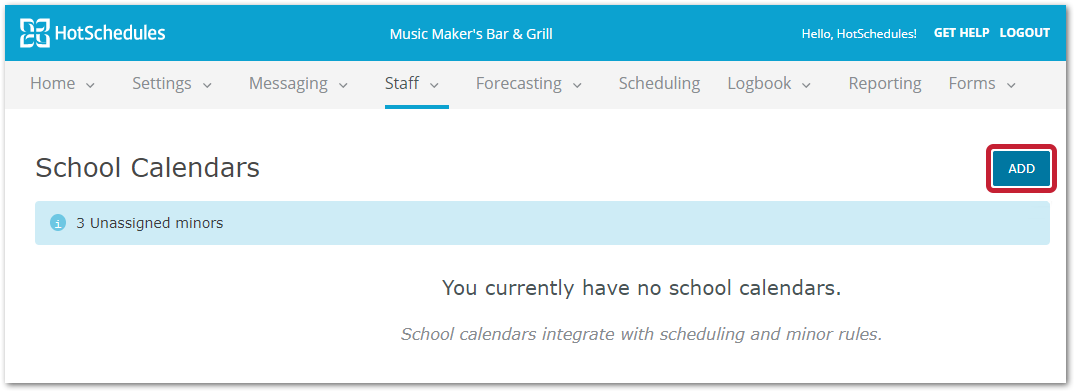Image resolution: width=1075 pixels, height=392 pixels.
Task: Expand the Forms menu chevron
Action: coord(1011,85)
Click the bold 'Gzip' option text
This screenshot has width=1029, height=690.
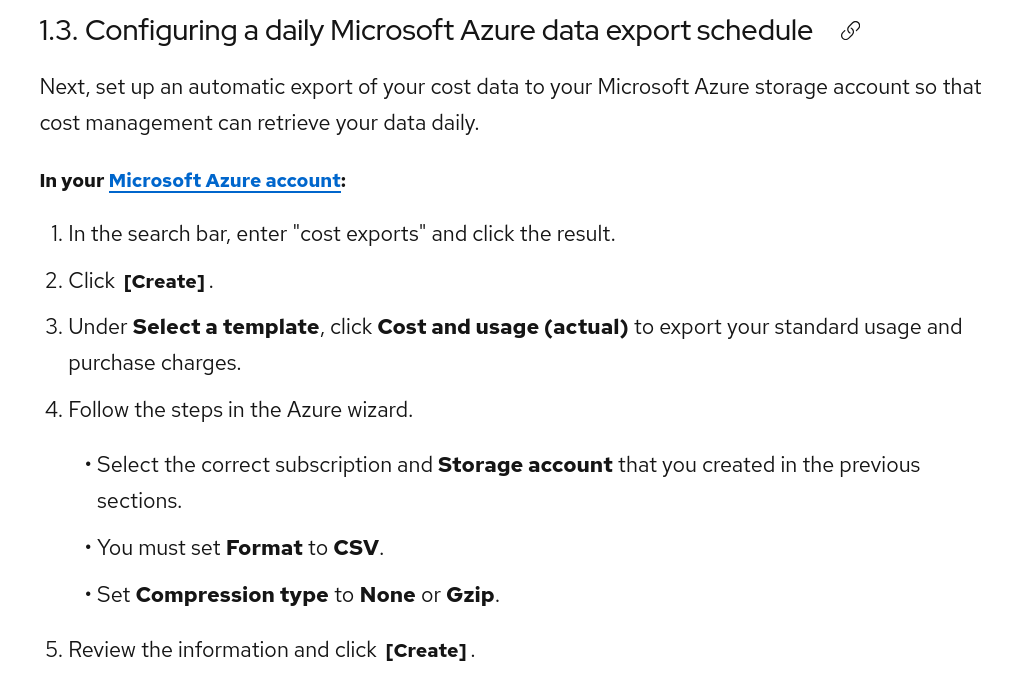470,595
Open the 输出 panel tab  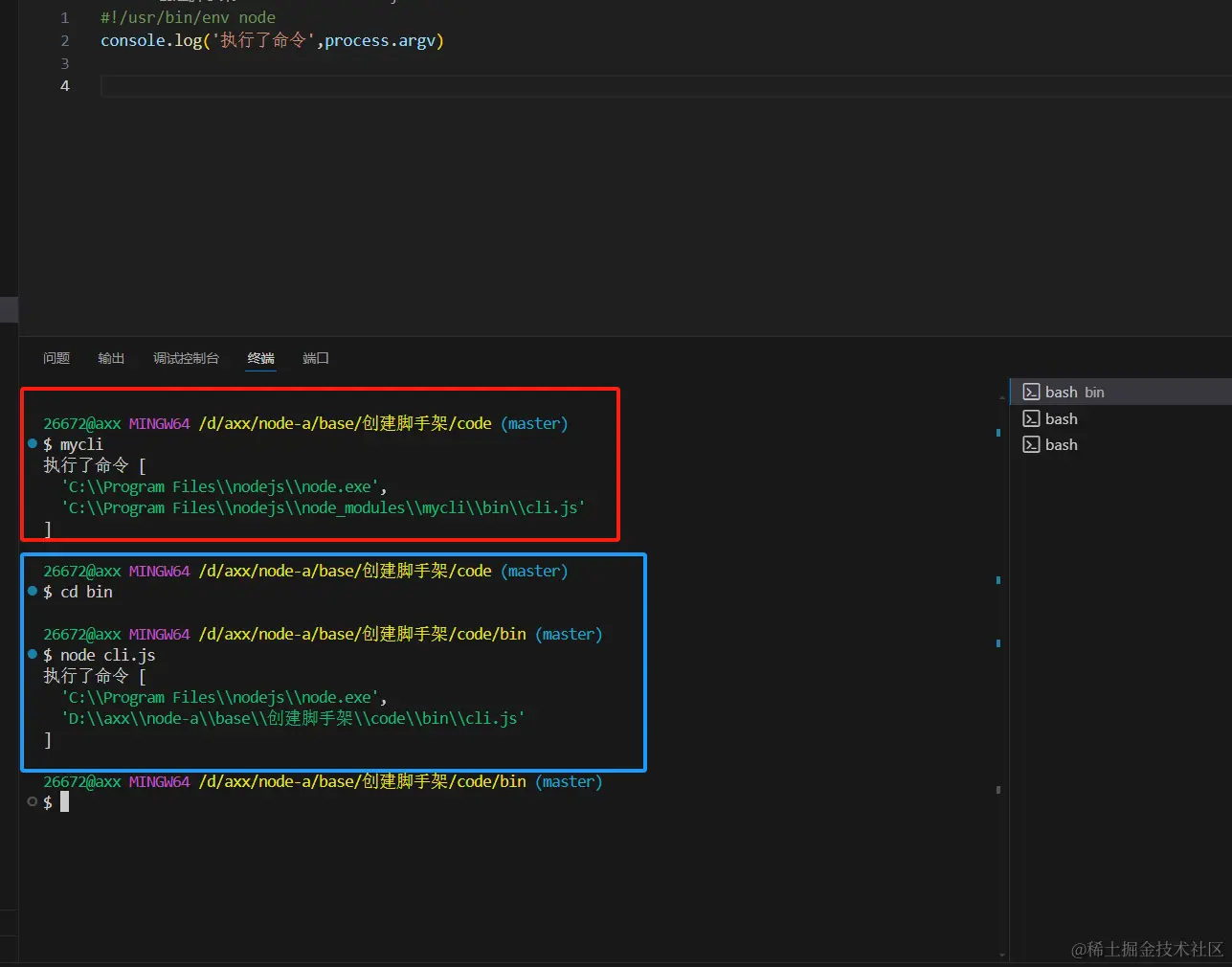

Instructions for the task: Repeat word for word, and nothing more, the lines between the line containing "This screenshot has width=1029, height=690." and the last line of the records above, inclusive, without pictures.

Solution for this exercise:
This screenshot has width=1029, height=690.
470,595
Open the 输出 panel tab  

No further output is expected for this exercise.